After the Korean War, Rodgers was a B29 bomber pilot and helped in military training of South Koreans.

==Later life==

After the war, Rodgers was the last commander of the 99th Squadron, assigned by William A. Campbell, before racial integration of the Air Force in 1948 and the squadron's deactivation. Following 22 years in the Air Force, he worked in communications for NORAD and NASA.

When the film Red Tails was released in January 2012. Rodgers participated in several events of celebration, before and after the release. In an interview with the Denver Post about the film, Rodgers noted, “Our airstrips weren’t as nice as the ones shown in the film.”

At age 93, Rodgers attracted media attention when he flew once again in a P-51, courtesy the "Wish of a Lifetime" Foundation.

Although a place was reserved for him at Arlington, Rodgers opted to be buried next to his son, Thomas Stephen Rodgers, in Colorado Springs, CO. He was born Sept. 23, 1921 and died Dec. 5, 2017. He was honored by a Tuskegee manned flyover of P-51s P-51 flyover a final farewell for a Tuskegee Airman

Honored by AARP Wish of a Lifetime:

https://wishofalifetime.org/wish/marion-rodge-flies-p-51-mustang/

Wish of a Lifetime and Brookdale were honored to be able to fulfill Rodge’s wish to fly in a P-51 Mustang. Rodge and his companion, Robert, traveled to Camarillo, CA to fulfill this wish.

==Awards and commemorations==

For his actions during World War II, Rodgers was awarded the Distinguished Flying Cross.

In 2007, although invited and family offered support, Marion Rodgers was not present when the Tuskegee Airmen were collectively awarded a Congressional Gold Medal at a ceremony in the U.S. Capitol rotunda. (He refused to leave his wife, Suzanne T., a juvenile diabetic.)

He did receive his medal. Senator Mark Udall of Colorado congratulated Rodgers and the other eight airmen from Colorado in a speech in the Colorado House of Representatives.

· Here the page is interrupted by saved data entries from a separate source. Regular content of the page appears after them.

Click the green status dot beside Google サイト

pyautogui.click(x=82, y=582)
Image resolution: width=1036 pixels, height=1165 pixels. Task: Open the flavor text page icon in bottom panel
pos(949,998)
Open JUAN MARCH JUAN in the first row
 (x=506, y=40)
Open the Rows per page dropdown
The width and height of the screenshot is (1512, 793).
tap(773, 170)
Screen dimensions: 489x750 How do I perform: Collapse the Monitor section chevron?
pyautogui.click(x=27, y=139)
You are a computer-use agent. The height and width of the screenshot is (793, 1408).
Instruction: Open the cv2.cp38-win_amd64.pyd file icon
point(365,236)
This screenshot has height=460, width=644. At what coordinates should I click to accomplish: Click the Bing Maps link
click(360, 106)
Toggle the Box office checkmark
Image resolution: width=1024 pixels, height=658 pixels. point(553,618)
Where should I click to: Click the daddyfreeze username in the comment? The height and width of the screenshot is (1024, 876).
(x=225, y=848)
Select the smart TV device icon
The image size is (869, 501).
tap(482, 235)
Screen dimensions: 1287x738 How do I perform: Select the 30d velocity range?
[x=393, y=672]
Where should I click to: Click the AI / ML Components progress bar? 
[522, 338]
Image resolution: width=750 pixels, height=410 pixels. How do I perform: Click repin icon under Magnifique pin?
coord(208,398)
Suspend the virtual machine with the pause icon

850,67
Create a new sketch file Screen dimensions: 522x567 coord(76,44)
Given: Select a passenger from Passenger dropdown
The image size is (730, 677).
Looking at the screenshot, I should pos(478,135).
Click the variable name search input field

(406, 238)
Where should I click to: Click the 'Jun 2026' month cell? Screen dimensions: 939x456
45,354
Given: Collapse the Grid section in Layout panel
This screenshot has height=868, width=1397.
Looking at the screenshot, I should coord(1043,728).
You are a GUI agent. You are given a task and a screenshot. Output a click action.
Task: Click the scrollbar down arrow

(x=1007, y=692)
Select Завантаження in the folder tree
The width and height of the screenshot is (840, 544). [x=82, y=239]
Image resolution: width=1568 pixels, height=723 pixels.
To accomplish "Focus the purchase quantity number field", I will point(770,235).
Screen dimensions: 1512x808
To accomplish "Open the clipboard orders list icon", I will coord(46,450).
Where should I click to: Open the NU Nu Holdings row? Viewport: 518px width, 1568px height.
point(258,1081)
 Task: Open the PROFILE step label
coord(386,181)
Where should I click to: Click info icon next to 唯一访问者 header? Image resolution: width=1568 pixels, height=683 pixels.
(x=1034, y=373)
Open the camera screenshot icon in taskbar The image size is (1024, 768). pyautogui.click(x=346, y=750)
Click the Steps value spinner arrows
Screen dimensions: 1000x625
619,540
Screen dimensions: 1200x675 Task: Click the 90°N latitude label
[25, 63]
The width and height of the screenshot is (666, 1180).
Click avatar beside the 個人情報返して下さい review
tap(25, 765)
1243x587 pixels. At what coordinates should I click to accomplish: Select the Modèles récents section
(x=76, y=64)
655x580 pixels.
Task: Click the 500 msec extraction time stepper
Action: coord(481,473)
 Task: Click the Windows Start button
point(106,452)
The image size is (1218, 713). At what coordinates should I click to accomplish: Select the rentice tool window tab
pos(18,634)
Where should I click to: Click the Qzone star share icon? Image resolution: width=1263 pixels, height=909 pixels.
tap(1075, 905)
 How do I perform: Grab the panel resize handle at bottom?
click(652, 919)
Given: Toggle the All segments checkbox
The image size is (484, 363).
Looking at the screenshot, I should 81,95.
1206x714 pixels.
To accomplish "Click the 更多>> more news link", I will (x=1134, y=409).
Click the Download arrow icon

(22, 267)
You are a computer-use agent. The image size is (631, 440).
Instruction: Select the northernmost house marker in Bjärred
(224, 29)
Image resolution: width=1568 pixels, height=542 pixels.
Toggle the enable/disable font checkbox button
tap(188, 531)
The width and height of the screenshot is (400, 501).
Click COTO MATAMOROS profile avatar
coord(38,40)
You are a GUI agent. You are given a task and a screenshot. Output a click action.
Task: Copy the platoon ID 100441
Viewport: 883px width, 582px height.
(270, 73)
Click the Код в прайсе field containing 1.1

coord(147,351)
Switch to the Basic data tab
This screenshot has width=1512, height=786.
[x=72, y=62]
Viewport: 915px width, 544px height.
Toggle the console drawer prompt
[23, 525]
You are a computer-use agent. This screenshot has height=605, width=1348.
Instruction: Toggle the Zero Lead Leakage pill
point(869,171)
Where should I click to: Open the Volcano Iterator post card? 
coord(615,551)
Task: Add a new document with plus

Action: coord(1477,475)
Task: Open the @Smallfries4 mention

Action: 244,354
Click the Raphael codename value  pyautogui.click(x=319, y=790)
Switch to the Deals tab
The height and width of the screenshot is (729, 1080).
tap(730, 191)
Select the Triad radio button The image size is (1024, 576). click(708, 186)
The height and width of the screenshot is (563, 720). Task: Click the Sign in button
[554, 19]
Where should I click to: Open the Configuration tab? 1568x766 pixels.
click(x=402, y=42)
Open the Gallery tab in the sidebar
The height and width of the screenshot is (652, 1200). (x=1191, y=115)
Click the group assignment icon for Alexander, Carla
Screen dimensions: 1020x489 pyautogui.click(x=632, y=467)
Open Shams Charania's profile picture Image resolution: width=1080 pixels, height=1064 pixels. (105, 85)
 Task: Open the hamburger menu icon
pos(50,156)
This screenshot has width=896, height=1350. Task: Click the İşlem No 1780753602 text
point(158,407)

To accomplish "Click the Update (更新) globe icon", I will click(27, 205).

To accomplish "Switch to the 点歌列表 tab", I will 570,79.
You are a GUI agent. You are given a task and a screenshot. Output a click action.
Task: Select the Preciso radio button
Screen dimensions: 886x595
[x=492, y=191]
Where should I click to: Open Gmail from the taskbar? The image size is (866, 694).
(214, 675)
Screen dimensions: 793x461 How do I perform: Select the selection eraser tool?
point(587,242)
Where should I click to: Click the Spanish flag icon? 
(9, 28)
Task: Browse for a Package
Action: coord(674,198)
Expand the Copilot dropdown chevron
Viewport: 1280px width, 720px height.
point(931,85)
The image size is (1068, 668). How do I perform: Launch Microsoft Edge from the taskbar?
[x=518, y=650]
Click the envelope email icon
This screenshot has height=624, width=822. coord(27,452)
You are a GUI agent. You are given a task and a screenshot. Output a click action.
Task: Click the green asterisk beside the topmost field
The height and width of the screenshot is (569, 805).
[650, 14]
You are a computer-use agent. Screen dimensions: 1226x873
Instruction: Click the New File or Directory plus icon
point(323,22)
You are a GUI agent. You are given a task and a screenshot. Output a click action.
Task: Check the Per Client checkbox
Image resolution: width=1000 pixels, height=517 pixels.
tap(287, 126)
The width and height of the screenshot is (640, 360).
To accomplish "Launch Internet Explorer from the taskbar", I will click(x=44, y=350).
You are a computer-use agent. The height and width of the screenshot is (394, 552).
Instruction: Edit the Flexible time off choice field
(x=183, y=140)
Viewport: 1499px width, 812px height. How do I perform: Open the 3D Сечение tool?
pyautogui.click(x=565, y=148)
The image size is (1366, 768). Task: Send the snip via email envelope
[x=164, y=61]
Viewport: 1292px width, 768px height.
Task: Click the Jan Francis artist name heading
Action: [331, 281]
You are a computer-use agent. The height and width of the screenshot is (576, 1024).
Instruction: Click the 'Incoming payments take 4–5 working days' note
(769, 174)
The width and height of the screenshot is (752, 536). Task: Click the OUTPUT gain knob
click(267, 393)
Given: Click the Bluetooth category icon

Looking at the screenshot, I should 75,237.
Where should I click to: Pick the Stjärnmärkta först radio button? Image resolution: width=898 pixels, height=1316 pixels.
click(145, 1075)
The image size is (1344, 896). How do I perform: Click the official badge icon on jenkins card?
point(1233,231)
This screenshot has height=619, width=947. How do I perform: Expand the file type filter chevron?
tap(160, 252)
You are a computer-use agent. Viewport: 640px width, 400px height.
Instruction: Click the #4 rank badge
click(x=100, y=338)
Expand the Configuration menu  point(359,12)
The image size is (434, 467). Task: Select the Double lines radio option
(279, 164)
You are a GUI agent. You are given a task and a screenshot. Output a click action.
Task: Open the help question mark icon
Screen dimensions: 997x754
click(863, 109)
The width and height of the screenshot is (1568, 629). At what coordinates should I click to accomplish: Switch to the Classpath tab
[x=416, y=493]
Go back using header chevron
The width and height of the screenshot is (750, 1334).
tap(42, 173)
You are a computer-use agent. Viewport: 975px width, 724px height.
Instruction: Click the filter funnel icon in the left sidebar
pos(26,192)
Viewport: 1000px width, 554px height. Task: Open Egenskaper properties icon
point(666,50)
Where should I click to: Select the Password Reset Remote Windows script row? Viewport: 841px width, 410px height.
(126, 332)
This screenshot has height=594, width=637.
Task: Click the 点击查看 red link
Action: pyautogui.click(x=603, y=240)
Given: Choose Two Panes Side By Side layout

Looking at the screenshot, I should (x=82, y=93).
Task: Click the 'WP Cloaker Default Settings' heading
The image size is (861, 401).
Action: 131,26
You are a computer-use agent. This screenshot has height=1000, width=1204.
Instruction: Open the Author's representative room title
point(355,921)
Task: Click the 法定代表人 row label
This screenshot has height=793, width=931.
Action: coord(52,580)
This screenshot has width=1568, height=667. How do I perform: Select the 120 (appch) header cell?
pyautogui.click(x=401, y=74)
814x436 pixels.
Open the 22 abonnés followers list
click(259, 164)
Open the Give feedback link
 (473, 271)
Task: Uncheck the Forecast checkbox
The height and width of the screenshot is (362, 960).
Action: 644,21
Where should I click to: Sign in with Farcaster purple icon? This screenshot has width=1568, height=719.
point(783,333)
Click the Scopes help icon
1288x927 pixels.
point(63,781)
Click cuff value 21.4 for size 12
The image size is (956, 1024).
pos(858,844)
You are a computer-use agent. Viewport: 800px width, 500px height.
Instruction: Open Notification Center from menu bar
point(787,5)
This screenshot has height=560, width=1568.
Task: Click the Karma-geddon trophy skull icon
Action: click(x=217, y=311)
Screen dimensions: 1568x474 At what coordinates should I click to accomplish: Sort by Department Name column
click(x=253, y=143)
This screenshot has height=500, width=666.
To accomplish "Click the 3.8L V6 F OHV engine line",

Along with the other Tuskegee flyers from Colorado, Rodgers is honored at the Denver International Airport in a permanent exhibit with a poster size photo and his biography. The Georgia State Assembly has formally named the intersection of US Route 80 at US 441 Bypass in Laurens County after Tuskegee Airmen Colonel Major Herndon Cummings, Colonel John Whitehead, and Colonel Marion Rodgers. In 2014, The Non-Commissioned Officers Association gave Rodgers a World War II legacy medallion.